# [WHAT IS NEEDED]
Copy word for word, please, the lines of the entries below running from the one containing "This screenshot has height=700, width=1568." to the one containing "Viewport: 802px width, 1002px height.", both ends included.

# [RECORDS TO PROCESS]
▬▬▬▬▬▬▬▬▬▬

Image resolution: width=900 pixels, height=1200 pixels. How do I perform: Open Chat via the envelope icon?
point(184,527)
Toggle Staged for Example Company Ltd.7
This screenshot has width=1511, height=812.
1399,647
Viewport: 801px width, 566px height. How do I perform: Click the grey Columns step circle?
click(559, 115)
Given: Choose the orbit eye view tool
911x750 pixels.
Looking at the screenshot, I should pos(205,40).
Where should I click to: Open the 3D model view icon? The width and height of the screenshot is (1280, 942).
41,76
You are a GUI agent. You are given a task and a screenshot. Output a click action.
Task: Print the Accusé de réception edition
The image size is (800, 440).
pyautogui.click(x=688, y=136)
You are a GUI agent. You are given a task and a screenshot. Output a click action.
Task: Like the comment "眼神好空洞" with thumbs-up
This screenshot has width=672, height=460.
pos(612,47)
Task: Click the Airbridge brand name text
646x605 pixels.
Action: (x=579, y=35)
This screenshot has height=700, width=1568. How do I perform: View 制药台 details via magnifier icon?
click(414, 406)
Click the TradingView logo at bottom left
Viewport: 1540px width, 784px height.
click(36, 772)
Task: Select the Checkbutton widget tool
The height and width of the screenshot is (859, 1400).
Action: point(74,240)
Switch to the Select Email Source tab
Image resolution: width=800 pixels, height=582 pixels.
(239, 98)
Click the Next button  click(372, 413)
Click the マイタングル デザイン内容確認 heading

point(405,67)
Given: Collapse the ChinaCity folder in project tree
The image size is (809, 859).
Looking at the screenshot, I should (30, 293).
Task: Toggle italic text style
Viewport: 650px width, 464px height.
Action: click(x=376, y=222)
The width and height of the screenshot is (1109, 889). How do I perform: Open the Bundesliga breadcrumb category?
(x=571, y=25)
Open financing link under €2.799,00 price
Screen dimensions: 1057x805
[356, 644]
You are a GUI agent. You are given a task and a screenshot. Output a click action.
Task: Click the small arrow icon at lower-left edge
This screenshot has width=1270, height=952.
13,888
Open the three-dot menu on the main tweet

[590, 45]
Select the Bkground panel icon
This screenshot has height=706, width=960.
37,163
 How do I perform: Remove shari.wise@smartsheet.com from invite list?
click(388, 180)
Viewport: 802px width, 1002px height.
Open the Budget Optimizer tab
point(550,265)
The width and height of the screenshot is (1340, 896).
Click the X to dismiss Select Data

▬▬▬▬▬▬▬▬▬▬

# [OUTPUT OF THE TASK]
This screenshot has height=700, width=1568. How do I perform: View 制药台 details via magnifier icon?
click(414, 406)
Click the TradingView logo at bottom left
Viewport: 1540px width, 784px height.
click(36, 772)
Task: Select the Checkbutton widget tool
The height and width of the screenshot is (859, 1400).
Action: point(74,240)
Switch to the Select Email Source tab
Image resolution: width=800 pixels, height=582 pixels.
(239, 98)
Click the Next button  click(372, 413)
Click the マイタングル デザイン内容確認 heading

point(405,67)
Given: Collapse the ChinaCity folder in project tree
The image size is (809, 859).
Looking at the screenshot, I should (30, 293).
Task: Toggle italic text style
Viewport: 650px width, 464px height.
Action: click(x=376, y=222)
The width and height of the screenshot is (1109, 889). How do I perform: Open the Bundesliga breadcrumb category?
(x=571, y=25)
Open financing link under €2.799,00 price
Screen dimensions: 1057x805
[356, 644]
You are a GUI agent. You are given a task and a screenshot. Output a click action.
Task: Click the small arrow icon at lower-left edge
This screenshot has width=1270, height=952.
13,888
Open the three-dot menu on the main tweet

[590, 45]
Select the Bkground panel icon
This screenshot has height=706, width=960.
37,163
 How do I perform: Remove shari.wise@smartsheet.com from invite list?
click(388, 180)
Viewport: 802px width, 1002px height.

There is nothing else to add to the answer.